Atom Squad was an American science-fiction TV series that was broadcast live five times a week by the NBC network (out of their Philadelphia studios), Monday July 6, 1953, to January 22, 1954, running Monday through Friday, 5:00 to 5:15 pm EST. Each episode was only 15 minutes long, with a total of 142 black and white episodes.

Synopsis
The Atom Squad is a secret government agency that dealt with Cold War threats to US security involving radiation and nuclear weapons. The Atom Squad scientists, Steve Elliot and Dave Fielding, were respectively played by Robert Courtleigh and Bob Hastings, their chief by Bram Nossem.

The Atom Squad's secret New York City headquarters laboratory looked very much like Captain Video's secret mountain headquarters control room. The program's opening sequence showed a man in a "radiation suit" lumbering very slowly toward the camera.

Production notes
Storylines were usually completed in five, or sometimes 10 broadcasts. Paul Monash was the chief writer for the series and possibly its creator. The foes of the Atom Squad were usually mad scientists and evil Communist spies and saboteurs. However, the Squad ran into aliens from outer space in at least three different storylines.

SOURCE DATA:
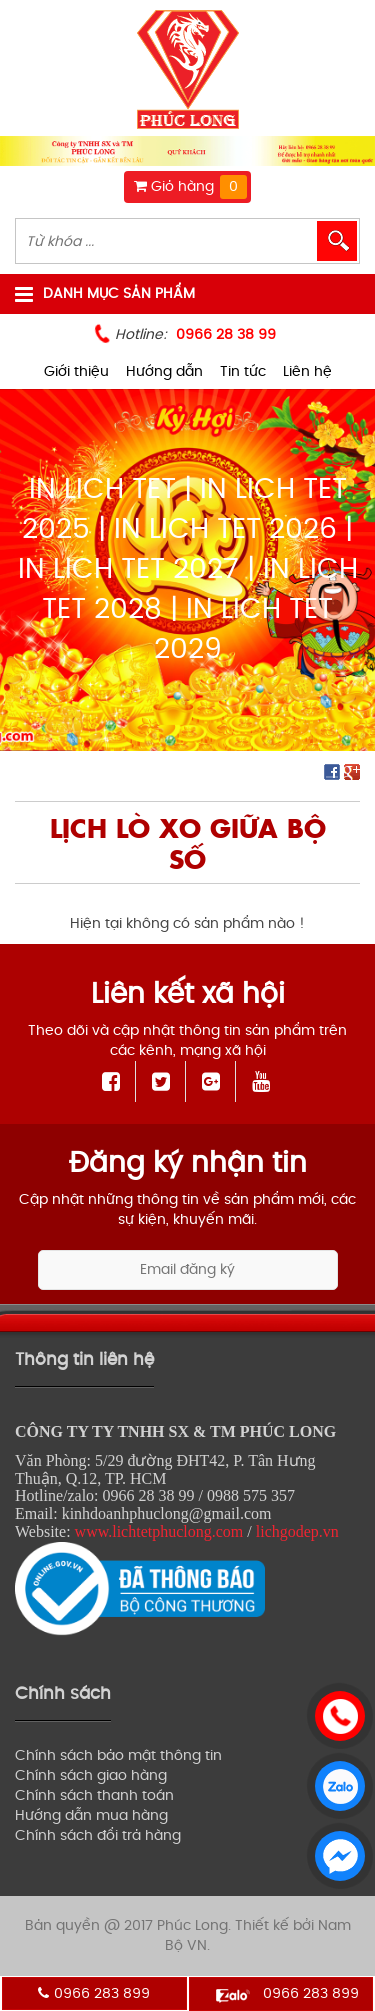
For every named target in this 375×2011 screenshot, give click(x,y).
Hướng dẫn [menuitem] (164, 371)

DIRECTIONS FOR THIS TASK: Pick up the piece on the Atom Squad TV series after its final sentence and carry it further.

REPLY TO THE EXERCISE:
Atom Squad originated from the studios of WPTZ in Philadelphia. The director was Joe Behar, and producers were Larry White and later Adrian Samish.

The theme music for the series was "Tumult and Commotion", an excerpt from Miklos Rozsa's orchestral work "Theme, Variations and Finale, Op. 13". The opening theme music (man in "radiation suit") was taken from original music by Serge Prokofiev for the Sergei Eisenstein film Alexander Nevsky.

Episode status
While Atom Squad kinescopes were probably made for West Coast rebroadcast, none are known to survive today. The series did not appear to have a sponsor and no tie-in toys or premiums are known to exist.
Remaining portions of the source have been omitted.